• _How to complete this task_
Please print the entries below exactly, from the line with "The width and height of the screenshot is (573, 821)." through the line with "Screen dimensions: 680x513", including both of those lines and leaving out all others.

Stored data
>>

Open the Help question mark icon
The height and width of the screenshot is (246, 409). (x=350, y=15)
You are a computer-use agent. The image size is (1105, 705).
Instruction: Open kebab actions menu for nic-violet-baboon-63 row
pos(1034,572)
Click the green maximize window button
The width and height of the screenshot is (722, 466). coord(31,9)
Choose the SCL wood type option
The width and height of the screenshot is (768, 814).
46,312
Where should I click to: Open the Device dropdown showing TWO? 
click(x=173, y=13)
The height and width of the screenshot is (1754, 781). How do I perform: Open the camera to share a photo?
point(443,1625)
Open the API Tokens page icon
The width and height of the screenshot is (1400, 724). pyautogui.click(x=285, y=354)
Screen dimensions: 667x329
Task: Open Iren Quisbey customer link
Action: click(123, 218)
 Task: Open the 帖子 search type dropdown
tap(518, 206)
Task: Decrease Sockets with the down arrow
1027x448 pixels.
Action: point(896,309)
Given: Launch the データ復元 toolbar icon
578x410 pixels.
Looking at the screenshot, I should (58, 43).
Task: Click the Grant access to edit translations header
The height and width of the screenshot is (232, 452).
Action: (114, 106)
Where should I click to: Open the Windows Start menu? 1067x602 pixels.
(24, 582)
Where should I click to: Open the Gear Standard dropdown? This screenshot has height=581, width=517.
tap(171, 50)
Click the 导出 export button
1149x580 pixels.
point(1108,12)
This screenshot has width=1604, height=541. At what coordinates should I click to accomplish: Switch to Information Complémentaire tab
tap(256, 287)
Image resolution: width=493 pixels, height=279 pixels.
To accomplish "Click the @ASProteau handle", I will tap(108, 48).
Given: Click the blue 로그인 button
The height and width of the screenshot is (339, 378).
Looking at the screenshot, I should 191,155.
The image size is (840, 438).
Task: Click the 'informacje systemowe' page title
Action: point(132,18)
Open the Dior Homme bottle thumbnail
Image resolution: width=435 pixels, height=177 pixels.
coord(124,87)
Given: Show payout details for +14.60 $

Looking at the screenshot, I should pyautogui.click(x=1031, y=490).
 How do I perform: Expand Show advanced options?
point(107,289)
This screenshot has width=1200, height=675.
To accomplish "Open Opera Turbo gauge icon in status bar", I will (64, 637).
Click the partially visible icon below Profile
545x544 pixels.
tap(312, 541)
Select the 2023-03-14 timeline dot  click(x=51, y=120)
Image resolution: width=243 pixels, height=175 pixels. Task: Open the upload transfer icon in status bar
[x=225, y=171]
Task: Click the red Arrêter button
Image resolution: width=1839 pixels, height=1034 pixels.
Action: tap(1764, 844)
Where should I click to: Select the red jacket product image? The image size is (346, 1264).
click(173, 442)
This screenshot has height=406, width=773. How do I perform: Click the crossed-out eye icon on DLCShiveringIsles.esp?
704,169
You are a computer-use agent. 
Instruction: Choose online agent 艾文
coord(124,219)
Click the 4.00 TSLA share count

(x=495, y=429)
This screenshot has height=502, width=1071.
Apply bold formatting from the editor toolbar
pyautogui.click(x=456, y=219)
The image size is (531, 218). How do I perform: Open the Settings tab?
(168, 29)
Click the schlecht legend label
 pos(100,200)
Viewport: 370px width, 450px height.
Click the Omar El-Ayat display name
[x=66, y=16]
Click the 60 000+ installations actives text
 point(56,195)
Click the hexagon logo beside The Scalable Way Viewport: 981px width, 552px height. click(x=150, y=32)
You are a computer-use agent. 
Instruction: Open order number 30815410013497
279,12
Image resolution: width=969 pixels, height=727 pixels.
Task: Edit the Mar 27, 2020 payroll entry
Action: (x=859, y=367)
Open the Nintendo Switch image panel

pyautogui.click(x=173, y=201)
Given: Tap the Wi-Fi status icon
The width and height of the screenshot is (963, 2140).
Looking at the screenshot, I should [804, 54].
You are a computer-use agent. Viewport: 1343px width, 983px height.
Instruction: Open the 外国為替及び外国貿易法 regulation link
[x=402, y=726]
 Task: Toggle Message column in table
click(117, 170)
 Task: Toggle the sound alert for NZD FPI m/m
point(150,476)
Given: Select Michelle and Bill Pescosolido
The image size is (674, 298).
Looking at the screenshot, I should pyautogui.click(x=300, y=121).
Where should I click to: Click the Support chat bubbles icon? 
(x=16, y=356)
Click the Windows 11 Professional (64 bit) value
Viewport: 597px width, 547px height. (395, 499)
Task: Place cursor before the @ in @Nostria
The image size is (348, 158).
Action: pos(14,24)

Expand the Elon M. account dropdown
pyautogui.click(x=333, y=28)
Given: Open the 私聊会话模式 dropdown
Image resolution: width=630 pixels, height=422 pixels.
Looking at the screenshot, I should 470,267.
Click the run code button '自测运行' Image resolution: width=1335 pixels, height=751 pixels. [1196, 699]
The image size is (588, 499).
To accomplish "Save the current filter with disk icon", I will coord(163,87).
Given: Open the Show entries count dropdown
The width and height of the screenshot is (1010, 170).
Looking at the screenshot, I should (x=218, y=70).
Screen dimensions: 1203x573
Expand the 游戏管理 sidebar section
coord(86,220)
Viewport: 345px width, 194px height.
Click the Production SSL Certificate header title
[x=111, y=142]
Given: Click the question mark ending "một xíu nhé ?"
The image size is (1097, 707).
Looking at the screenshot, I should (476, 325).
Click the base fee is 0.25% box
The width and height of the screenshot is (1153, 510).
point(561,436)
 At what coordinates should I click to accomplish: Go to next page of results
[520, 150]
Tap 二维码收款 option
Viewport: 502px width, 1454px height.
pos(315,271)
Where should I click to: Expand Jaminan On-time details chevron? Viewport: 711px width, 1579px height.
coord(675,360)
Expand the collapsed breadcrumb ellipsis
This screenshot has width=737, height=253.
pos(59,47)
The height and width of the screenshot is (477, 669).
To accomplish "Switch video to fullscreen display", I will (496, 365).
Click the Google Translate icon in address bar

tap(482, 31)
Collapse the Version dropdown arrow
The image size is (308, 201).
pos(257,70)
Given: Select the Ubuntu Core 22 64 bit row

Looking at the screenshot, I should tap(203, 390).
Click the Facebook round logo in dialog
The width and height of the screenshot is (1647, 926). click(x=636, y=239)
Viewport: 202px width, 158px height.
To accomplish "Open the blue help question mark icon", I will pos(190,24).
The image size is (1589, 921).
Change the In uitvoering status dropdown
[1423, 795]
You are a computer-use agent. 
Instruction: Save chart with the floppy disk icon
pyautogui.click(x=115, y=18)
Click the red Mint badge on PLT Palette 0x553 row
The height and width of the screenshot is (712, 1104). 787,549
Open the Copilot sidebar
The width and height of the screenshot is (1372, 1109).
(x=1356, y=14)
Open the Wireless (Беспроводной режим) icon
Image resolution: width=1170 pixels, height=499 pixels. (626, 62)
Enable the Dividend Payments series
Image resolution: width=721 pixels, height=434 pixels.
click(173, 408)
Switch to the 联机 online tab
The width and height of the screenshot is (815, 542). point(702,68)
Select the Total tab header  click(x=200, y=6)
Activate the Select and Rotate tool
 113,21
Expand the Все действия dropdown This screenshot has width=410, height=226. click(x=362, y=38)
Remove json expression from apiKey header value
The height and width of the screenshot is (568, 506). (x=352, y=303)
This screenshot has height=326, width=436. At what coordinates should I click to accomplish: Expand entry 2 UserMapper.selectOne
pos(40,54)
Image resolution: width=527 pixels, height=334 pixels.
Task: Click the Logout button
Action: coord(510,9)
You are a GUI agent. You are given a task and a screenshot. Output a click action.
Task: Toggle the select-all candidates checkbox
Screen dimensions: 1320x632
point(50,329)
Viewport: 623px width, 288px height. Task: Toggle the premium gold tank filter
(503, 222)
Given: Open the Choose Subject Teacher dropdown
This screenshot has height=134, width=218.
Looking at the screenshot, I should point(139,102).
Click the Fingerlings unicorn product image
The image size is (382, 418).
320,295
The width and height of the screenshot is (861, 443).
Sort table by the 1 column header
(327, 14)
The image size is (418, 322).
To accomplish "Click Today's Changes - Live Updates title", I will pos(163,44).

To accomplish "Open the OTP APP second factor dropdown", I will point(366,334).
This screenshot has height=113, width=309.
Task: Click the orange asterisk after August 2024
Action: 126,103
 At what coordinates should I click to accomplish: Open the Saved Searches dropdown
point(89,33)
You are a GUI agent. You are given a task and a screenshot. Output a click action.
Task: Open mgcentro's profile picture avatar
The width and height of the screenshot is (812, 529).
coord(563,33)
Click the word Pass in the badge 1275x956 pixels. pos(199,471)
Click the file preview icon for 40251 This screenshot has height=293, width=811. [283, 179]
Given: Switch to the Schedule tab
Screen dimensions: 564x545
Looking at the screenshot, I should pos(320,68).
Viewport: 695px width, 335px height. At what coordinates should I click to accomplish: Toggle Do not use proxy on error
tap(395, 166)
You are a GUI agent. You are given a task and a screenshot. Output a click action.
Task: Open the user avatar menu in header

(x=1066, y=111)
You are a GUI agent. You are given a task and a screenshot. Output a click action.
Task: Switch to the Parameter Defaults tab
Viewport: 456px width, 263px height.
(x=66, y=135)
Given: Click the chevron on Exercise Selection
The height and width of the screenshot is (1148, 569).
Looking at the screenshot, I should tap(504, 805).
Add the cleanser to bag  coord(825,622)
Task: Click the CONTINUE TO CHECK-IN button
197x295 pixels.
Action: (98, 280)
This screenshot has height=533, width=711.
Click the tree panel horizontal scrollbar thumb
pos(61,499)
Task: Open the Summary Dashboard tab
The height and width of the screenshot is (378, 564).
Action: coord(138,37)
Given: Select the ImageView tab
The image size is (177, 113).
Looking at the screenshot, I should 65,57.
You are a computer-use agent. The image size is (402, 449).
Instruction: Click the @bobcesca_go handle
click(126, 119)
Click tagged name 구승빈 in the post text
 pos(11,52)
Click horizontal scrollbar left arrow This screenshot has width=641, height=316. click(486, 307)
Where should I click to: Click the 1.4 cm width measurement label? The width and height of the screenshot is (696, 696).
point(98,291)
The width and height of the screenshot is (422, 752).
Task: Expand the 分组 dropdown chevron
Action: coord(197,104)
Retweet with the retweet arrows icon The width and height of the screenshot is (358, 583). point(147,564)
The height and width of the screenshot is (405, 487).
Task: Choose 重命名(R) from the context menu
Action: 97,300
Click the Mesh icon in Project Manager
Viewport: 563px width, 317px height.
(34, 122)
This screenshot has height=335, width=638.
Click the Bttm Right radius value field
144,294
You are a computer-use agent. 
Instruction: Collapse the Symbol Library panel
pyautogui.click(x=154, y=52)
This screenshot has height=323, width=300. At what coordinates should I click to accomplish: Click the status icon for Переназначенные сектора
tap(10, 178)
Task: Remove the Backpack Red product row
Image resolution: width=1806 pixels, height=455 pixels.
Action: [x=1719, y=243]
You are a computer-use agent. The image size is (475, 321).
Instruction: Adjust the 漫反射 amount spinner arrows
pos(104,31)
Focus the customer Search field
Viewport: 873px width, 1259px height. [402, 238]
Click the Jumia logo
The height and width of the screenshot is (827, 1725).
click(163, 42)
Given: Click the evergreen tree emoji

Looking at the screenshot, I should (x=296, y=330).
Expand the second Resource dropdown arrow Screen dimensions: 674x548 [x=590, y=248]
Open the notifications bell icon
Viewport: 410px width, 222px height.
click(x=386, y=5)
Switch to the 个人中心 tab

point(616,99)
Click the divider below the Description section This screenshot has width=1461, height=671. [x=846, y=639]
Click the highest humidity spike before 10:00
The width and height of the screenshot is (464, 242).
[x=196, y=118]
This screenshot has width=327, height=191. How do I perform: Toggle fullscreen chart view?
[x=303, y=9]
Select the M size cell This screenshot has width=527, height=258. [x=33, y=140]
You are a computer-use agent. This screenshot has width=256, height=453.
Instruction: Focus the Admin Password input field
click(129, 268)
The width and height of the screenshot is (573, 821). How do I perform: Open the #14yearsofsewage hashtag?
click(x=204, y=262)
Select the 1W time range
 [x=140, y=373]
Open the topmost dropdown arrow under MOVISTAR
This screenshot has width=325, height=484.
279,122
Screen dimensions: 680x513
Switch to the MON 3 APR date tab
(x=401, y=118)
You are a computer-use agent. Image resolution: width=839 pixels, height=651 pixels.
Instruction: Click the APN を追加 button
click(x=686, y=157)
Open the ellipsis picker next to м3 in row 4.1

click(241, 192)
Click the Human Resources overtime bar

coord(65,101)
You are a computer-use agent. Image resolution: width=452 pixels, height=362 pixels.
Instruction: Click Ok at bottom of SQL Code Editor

<<

• _Result for this exercise_
The width and height of the screenshot is (573, 821). How do I perform: Open the #14yearsofsewage hashtag?
click(x=204, y=262)
Select the 1W time range
 [x=140, y=373]
Open the topmost dropdown arrow under MOVISTAR
This screenshot has width=325, height=484.
279,122
Screen dimensions: 680x513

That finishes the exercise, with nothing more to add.